Instructions for the task: Find the lines holding the string "panel" in the data, then copy all of them.

───── Supplied material

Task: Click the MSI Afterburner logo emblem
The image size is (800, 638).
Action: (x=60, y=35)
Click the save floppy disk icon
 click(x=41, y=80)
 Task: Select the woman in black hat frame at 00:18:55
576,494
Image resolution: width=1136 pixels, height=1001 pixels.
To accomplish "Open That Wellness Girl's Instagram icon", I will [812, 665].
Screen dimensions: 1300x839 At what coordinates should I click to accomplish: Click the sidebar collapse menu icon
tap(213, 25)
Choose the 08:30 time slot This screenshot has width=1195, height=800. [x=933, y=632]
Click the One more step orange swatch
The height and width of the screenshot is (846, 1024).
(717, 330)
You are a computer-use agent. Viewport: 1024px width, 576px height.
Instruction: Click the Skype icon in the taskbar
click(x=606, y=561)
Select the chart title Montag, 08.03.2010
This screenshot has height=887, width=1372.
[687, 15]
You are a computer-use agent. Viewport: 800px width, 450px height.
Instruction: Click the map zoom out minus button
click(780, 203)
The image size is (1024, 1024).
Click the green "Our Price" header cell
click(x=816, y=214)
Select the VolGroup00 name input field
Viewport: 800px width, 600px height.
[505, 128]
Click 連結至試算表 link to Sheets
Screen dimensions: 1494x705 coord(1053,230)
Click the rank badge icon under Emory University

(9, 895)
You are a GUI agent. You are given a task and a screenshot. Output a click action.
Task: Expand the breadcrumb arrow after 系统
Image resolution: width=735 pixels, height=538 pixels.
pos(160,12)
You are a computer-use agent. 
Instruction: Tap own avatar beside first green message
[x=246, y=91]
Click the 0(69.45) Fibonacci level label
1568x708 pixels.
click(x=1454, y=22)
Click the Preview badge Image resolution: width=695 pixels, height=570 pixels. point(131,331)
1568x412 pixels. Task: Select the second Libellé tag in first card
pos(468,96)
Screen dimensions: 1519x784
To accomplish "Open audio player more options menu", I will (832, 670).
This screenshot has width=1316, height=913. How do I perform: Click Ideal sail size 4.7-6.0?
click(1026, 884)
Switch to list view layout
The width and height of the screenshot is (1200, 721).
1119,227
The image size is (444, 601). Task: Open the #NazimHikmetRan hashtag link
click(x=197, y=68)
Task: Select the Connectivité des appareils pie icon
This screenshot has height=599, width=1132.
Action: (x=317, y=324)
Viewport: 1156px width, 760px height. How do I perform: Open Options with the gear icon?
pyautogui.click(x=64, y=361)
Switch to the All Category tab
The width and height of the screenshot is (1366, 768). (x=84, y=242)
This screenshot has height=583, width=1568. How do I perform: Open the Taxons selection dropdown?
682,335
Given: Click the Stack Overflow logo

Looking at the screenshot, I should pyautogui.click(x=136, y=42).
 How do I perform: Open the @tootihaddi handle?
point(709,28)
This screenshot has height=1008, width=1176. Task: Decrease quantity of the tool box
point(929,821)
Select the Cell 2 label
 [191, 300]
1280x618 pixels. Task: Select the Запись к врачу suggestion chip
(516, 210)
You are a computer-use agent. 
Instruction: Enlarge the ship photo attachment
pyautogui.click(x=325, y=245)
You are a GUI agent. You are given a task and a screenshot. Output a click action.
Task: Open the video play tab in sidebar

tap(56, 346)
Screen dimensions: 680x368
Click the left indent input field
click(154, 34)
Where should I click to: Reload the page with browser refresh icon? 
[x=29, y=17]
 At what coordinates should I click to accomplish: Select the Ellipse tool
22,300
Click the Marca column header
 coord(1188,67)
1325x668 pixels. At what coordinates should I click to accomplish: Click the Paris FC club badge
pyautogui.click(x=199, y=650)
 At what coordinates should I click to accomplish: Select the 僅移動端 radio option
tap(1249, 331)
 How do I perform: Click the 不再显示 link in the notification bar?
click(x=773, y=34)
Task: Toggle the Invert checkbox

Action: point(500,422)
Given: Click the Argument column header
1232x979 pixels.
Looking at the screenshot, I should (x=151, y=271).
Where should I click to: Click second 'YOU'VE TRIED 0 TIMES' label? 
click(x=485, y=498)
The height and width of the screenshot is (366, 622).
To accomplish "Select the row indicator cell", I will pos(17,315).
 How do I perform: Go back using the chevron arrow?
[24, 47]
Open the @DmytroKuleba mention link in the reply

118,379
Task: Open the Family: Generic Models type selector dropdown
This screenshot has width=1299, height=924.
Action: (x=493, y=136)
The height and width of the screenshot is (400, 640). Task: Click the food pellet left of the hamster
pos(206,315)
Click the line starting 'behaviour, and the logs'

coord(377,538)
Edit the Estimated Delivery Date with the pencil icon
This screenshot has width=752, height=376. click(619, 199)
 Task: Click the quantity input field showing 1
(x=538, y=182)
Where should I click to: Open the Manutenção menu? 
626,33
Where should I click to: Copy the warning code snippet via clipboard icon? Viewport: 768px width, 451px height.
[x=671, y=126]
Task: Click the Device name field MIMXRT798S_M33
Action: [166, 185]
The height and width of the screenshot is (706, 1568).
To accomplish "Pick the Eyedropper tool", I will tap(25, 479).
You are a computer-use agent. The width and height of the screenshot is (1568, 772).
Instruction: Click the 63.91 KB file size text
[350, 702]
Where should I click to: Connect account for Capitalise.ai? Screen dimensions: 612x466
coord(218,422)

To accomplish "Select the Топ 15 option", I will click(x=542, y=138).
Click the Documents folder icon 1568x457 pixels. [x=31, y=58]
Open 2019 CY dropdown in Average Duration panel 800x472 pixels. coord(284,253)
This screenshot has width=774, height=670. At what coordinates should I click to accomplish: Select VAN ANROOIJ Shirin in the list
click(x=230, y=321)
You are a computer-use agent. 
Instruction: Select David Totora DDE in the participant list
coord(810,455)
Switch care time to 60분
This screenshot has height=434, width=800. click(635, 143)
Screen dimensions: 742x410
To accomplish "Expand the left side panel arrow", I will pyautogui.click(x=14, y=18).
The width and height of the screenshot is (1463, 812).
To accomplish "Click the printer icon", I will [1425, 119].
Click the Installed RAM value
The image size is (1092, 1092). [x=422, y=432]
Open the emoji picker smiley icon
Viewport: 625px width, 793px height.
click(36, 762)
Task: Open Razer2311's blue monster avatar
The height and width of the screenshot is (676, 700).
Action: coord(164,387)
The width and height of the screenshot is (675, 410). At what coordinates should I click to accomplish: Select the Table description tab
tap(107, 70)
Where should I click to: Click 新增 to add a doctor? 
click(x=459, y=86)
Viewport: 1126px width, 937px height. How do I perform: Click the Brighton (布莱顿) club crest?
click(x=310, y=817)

──────────

Written reply:
Open 2019 CY dropdown in Average Duration panel 800x472 pixels. coord(284,253)
To accomplish "Expand the left side panel arrow", I will pyautogui.click(x=14, y=18).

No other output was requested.